Often, the station patrol will coordinate with local law enforcement prior to a detail like this; but Stevens Point police said they were not informed of Thursday’s activities beforehand, and didn’t become aware until residents began to call dispatch with concerns.
“Apparently [state patrol] made quite a statement,” Assistant Police Chief Tom Zenner said. “They rattled some cages in that area, and that can be a good thing because controlled substances come to our community, by and large, via vehicle transportation. It’s not coming in by planes or trains, it comes in by vehicles. This is one way it’s addressed, by random interdiction.”
Zenner said the SPPD has conducted interdictions in the past and will continue to do so, utilizing either grant funding or department overtime funds to pay for heavier officer presence, as a way to follow up on spikes in various types of criminal activity, to include drunk driving and speeding.

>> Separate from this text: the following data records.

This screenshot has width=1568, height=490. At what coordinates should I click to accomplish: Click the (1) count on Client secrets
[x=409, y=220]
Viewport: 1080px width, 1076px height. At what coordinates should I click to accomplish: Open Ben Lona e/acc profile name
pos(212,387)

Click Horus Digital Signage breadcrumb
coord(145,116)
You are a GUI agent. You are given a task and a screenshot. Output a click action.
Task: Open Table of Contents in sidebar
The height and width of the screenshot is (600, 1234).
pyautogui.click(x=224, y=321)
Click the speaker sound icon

“This isn’t manufacturing violations; a detail like this focuses on actual traffic violations,” he said. “It can be based on the number of complaints coming in, but we can focus on all types of criminal behavior when we conduct these details.”
Zenner referenced a 2013 joint interdiction between SPPD and WSP that also focused on traffic violations, which uncovered a 20-year-old warrant. During that detail, officers arrested 37-year-old Salvador Villalobos, who’d been on the run for over two decades on multiple charges of sexual assault from Dane County. Villalobos later pleaded guilty and was sentenced to nine months in jail there.
“That individual eluded law enforcement for a long time, and it was a simple traffic stop that caught him,” Zenner said. “Obviously it was a legitimate stop — he was just stopped in the middle of intersection. But it just shows that these kinds of details can pay off.”